▶ [PASSAGE PROVIDED]
= Beginning of Section =
To use SNPLift, you will need a local copy of its repository. Different releases can be found here under the Tags tab. It is recommended to always use the latest release or even the development version. You can either download an archive of the latest release at the above link or get the latest commit (recommended) with the following git command:

git clone https://github.com/enormandeau/snplift

Dependencies

To run SNPLift, you will need to have the following programs installed. To facilitate installation, an effort has made to use only easy-to-install programs, as well as avoid non standard libraries for Python and R code. Only scipy is required for Python.

Required

  • SNPLift will only work on GNU Linux or OSX
  • python 3.5+ and scipy
  • R 3+ (ubuntu/mint: sudo apt-get install r-base-core)
  • bash 4+
  • gnu parallel
  • bwa
  • samtools

Optional

  • git (to clone this repository and the test dataset)
  • minimap2 (to visualize the collinearity of the two genomes)
  • epstopdf (to visualize the collinearity of the two genomes)
  • miniasm (using minidot to visualize the collinearity of the two genomes)

Running on test dataset

NOTE: git is required for the test run since it is used to get the test data.

Before trying SNPLift on your data, we suggest running it on the prepared test dataset. This will confirm that you have all the required dependencies.

The test dataset consists in the first chromosome from two different genome assemblies from Medicago truncatula and a VCF with SNPs found in the first chromosome of the reference genome. The VCF contains the genotypes of 10 samples for 190,443 SNPs. The test, which includes downloading the data and indexing the genome, takes about 53s on 10 Xeon processors from 2016.

You can run the full SNPLift test with:

./01_scripts/util/run_test.sh

Preparation

  • Install dependencies
  • Download a copy of the SNPLift repository (see Installation above)
= End of Section =
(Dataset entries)
= Beginning of Section =
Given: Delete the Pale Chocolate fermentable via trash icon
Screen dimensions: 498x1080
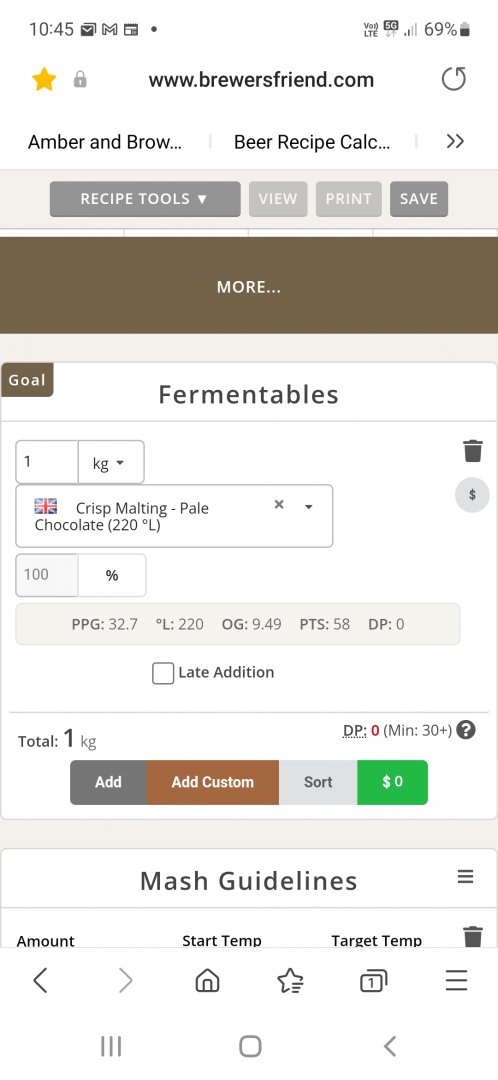Looking at the screenshot, I should pos(473,451).
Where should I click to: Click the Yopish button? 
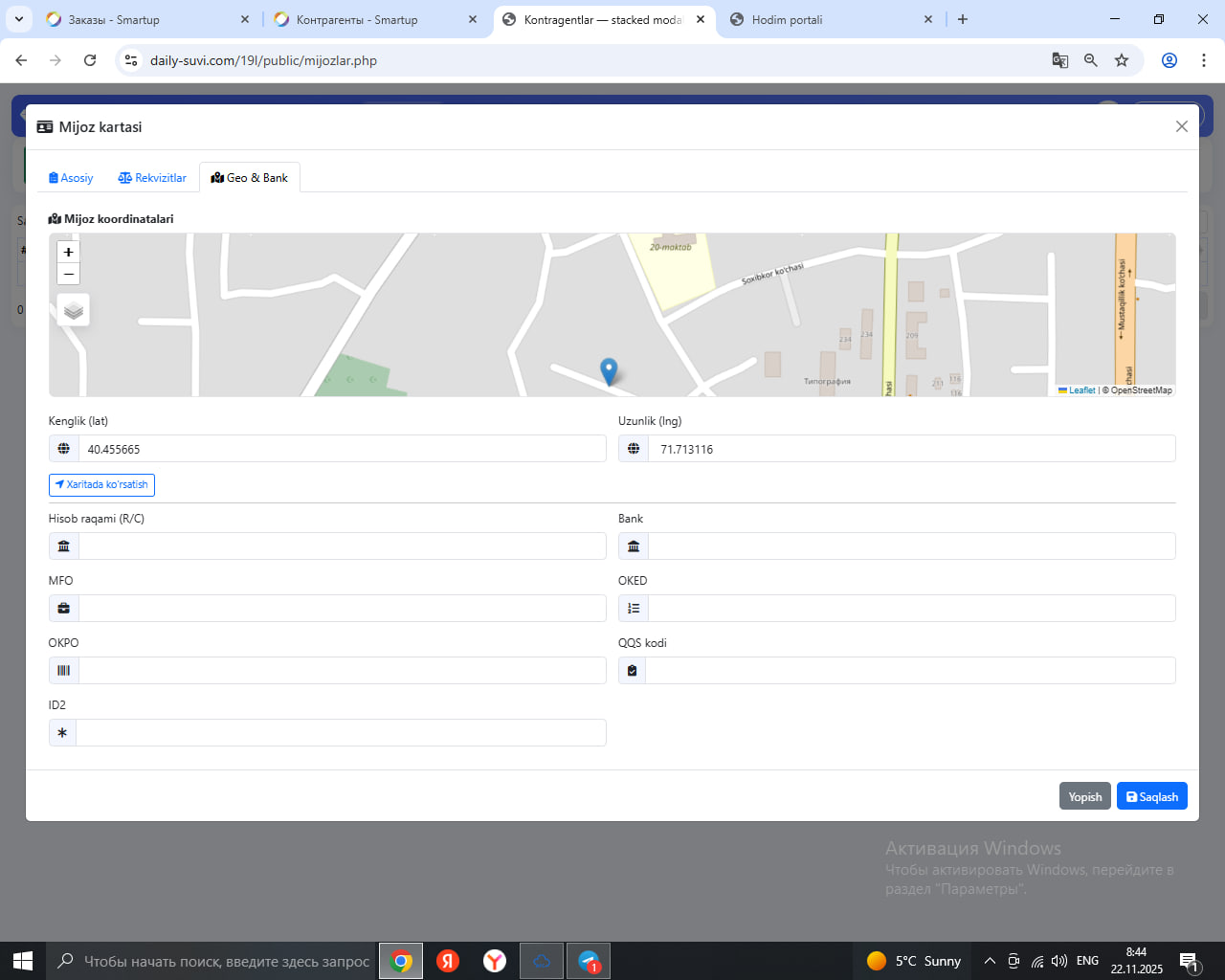point(1084,796)
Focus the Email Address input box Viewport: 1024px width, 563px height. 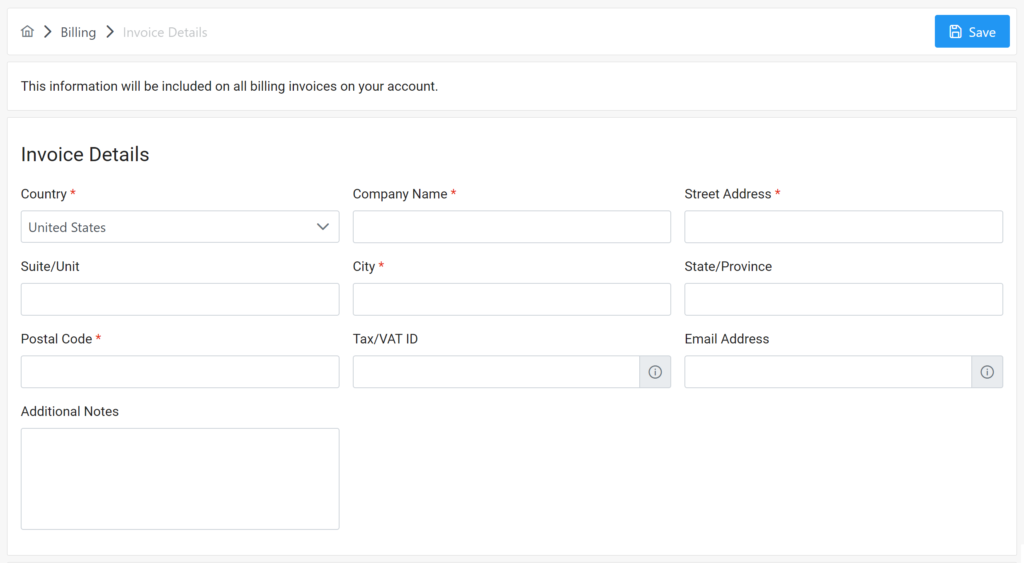[x=827, y=372]

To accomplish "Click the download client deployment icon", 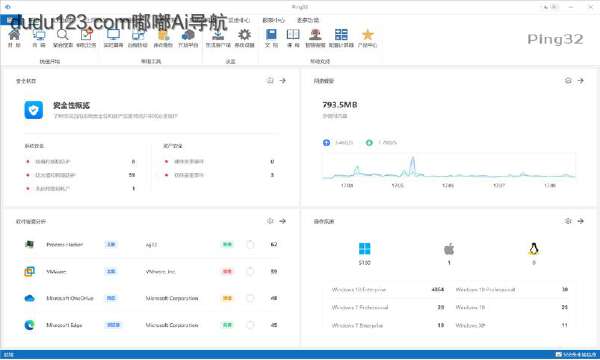I will pyautogui.click(x=218, y=35).
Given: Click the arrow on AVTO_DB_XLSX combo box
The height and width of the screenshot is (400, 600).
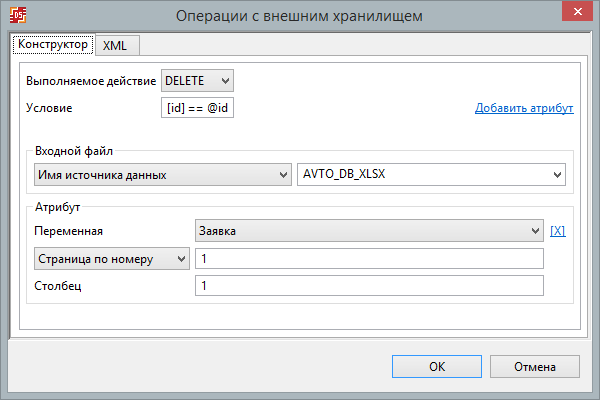Looking at the screenshot, I should click(x=557, y=175).
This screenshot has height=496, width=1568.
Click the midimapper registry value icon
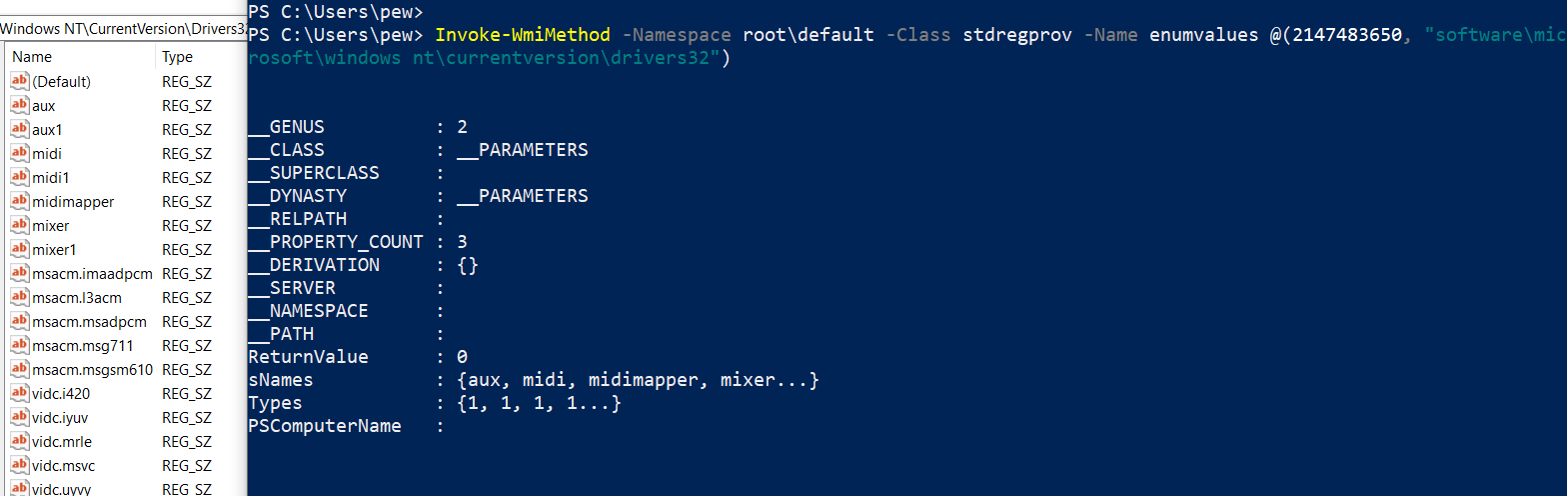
= End of Section =
▶ [WHAT TO DO]
Update the SNPLift setup text by writing out again the part starting with "Before trying SNPLift" and going on through "(see Installation above)", with "Xeon processors" replaced by "CPU cores".

▶ [RESPONSE AREA]
Before trying SNPLift on your data, we suggest running it on the prepared test dataset. This will confirm that you have all the required dependencies.

The test dataset consists in the first chromosome from two different genome assemblies from Medicago truncatula and a VCF with SNPs found in the first chromosome of the reference genome. The VCF contains the genotypes of 10 samples for 190,443 SNPs. The test, which includes downloading the data and indexing the genome, takes about 53s on 10 CPU cores from 2016.

You can run the full SNPLift test with:

./01_scripts/util/run_test.sh

Preparation

  • Install dependencies
  • Download a copy of the SNPLift repository (see Installation above)